But finally I pulled myself together. Diane told me, "There is good out in the world too, find what’s good and embrace it." I went back to school and became a computer programmer. I started studying philosophy and cultural anthropology (especially Frazer’s "The Golden Bough" and "Folklore in the Old Testament"). This broadened my viewpoint. I had no concept of how narrow-minded I had been while a Witness. I started seeing everything in a new light, and started taking the Bible, Christianity, and even the idea of God into question and into a healthier perspective.
Looking back, I think there were four things that initially attracted me to them: 1. They ridiculed the Catholic church. 2. They provided a way for me to rebel against my mother at my rebellious age. 3. They seemed to have "the truth", and 4. I thought they were doing some good in the world.
All four of these points slowly crumbled away. Mom was no longer opposed to our being Witnesses, so it was no longer a rebellious act to be one. I had learned that they had more lies than truth. From first-hand experience I found out that "doing good" was not one of their priorities. All that left was their ridicule of the Catholic church, and I didn’t feel like ridiculing anyone for their religious beliefs after I took a look back at what I had swallowed.

▸ Tasks to carry out:
[1] Translate this sentence from the passage into Spanish: "I went back to school and became a computer programmer."
[2] According to the passage, which two fields did the writer start studying?
[3] Reproduce word for word everything in the passage from "But finally I" down to "a healthier perspective.".
The listing after this point is separate material and is unrelated to the passage.

▸ Data extract:
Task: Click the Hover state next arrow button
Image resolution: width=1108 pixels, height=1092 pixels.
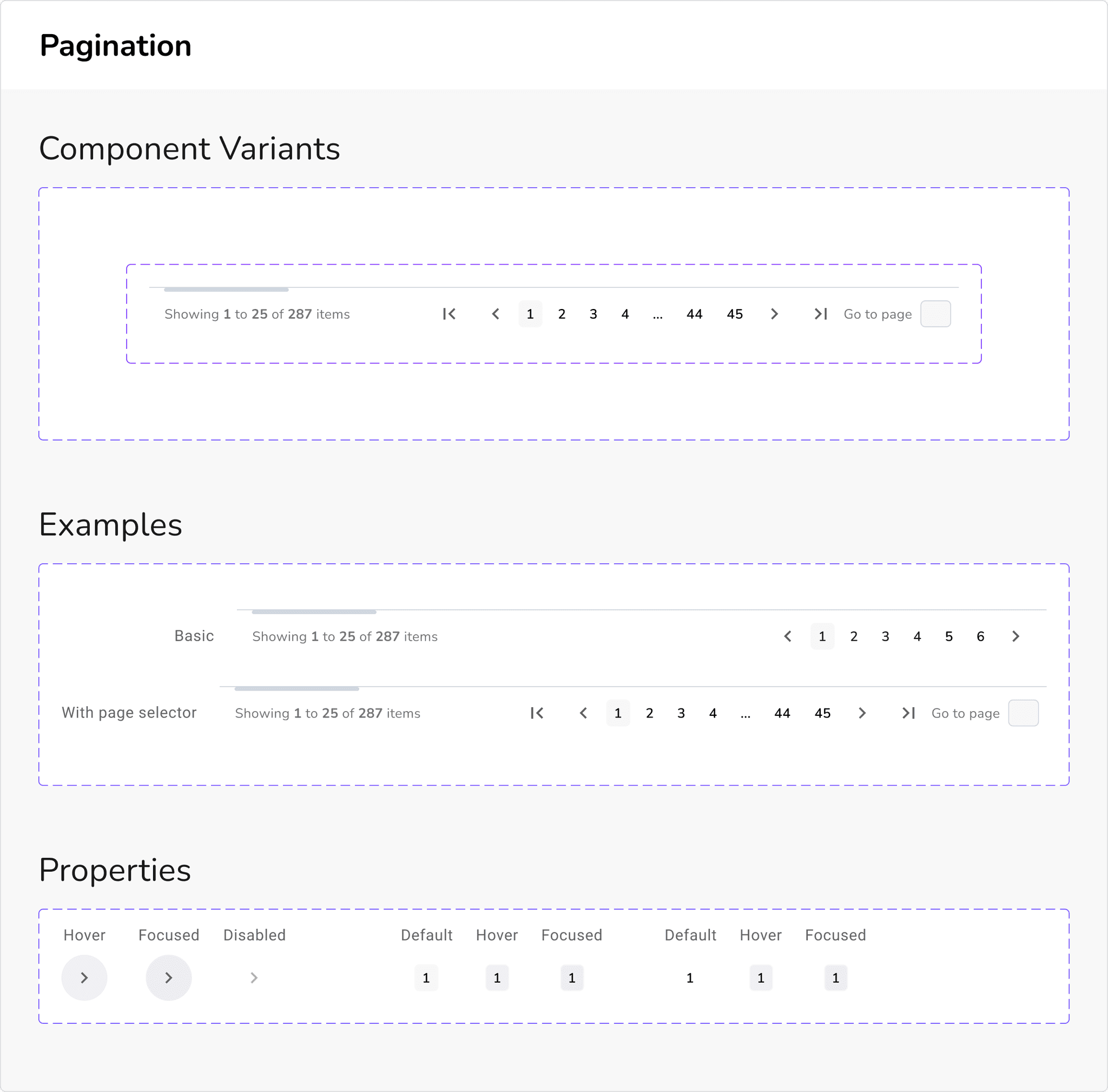Action: (x=84, y=978)
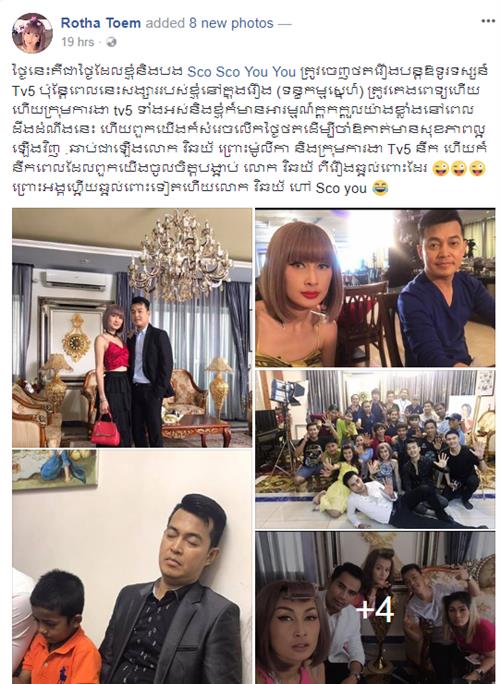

▸ Answers to the exercise:
[1] Volví a estudiar y me hice programador de computadoras.

[2] Philosophy and cultural anthropology.

[3]
But finally I pulled myself together. Diane told me, "There is good out in the world too, find what’s good and embrace it." I went back to school and became a computer programmer. I started studying philosophy and cultural anthropology (especially Frazer’s "The Golden Bough" and "Folklore in the Old Testament"). This broadened my viewpoint. I had no concept of how narrow-minded I had been while a Witness. I started seeing everything in a new light, and started taking the Bible, Christianity, and even the idea of God into question and into a healthier perspective.